Direktur Jenderal Penguatan Daya Saing Produk Kelautan dan perikanan (PSDPKP) KKP Budi Sulistiyo kepada Mongabay Indonesia, November lalu menyebutkan, udang ditemani komoditas lain yang ikut berkontribusi besar pada capaian surplus adalah tuna cakalang tongkol (TCT) dengan kenaikan transaksi hingga 7,9 persen dan cumi sotong gurita (CSG) dengan kenaikan 24,7 persen, serta rajungan-kepiting yang meningkat 40 persen.

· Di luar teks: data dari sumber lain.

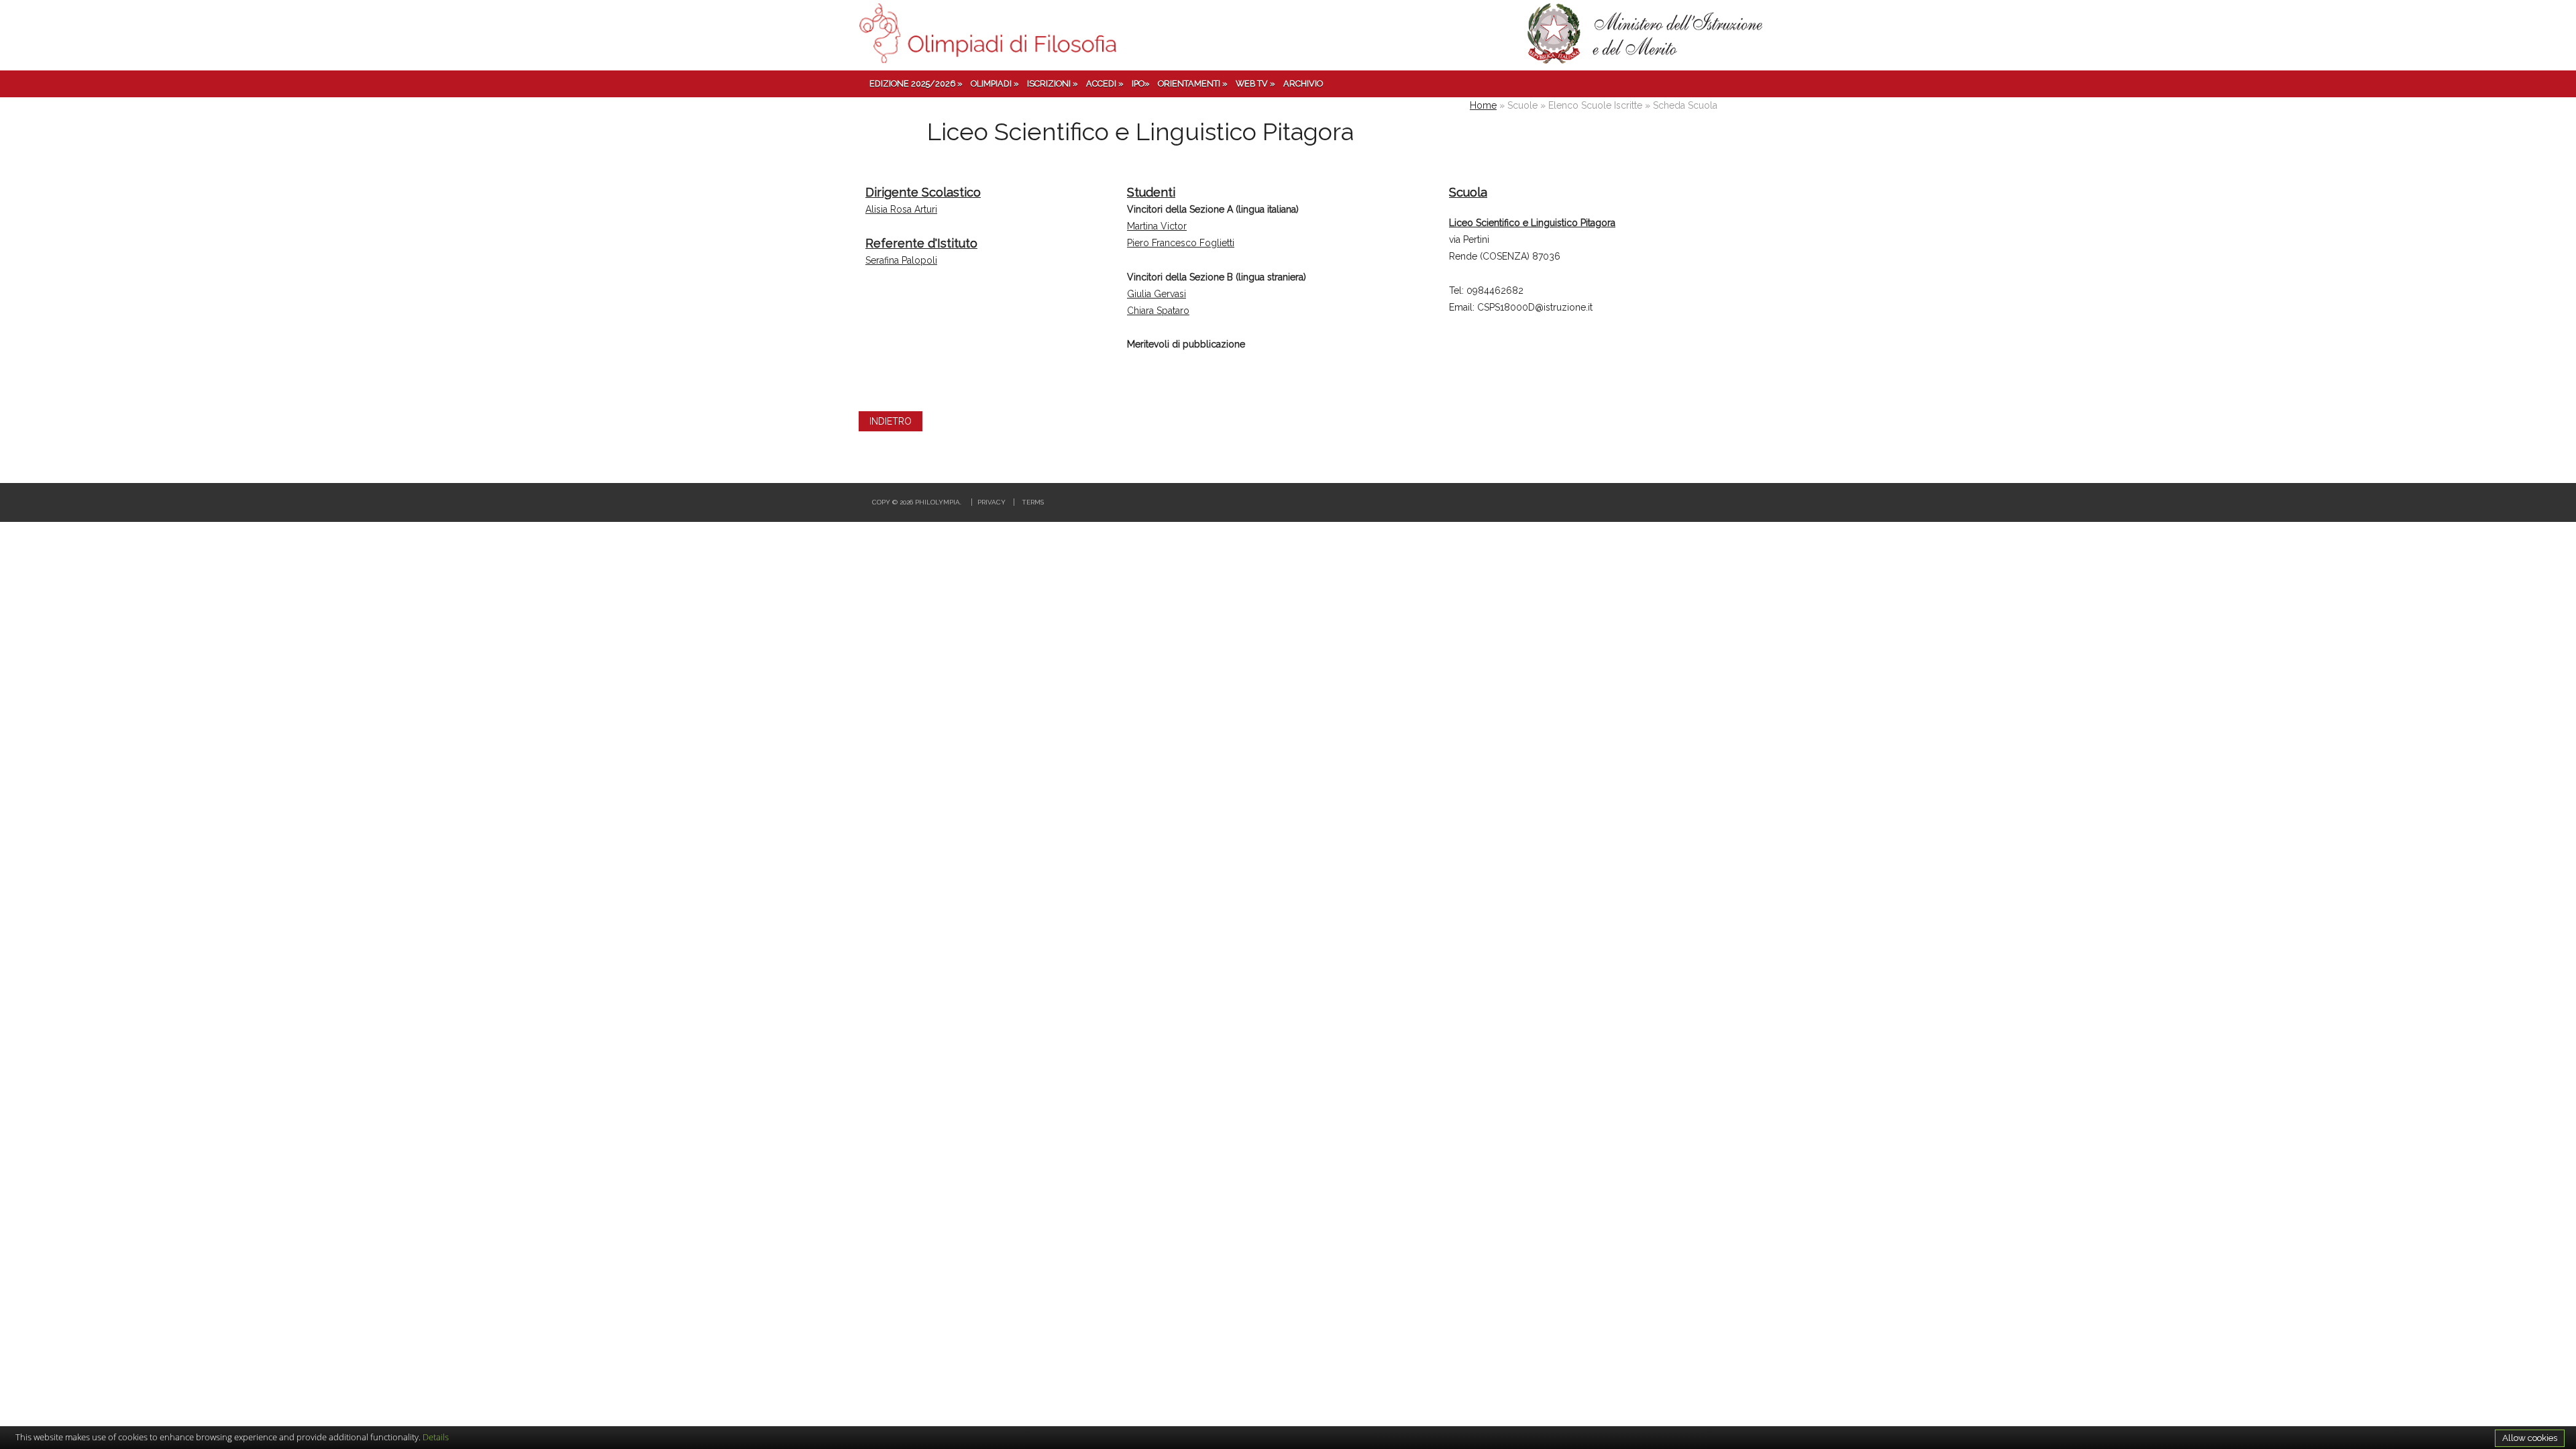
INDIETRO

KKP sendiri saat ini sedang bekerja keras untuk menyelesaikan persoalan anti dumping dengan melakukan investigasi menyeluruh bersama Departemen Perdagangan Amerika Serikat (USDOC). Hasilnya, tidak ditemukan pemberian subsidi kepada petambak dan eksportir udang beku Indonesia.

Kemudian, keputusan final determination yang dirilis USDOC menetapkan bea masuk tambahan sementara sebesar 3,9 persen untuk udang Indonesia. Angka tersebut lebih rendah dibanding hasil preliminary determination yang sempat dikeluarkan yakni sebesar 6,3 persen.

Baca : Mimpi Produksi Udang 2 Juta Ton Dimulai dari Kebumen

Udang yang ditangkap dari kawasan hutan mangrove. Foto: Ayat S Karokaro/ Mongabay Indonesia

Direktur Pemasaran PSDPKP KKP Erwin Dwiyana menjelaskan kalau pihaknya tengah menyiapkan upaya perluasan pasar udang ke beberapa negara potensial. Upaya itu disertai dengan upaya peningkatan kualitas produksi udang di sektor hulu. Salah satunya melalui program modeling budidaya berbasis kawasan yang sedang dikembangkan di Indonesia.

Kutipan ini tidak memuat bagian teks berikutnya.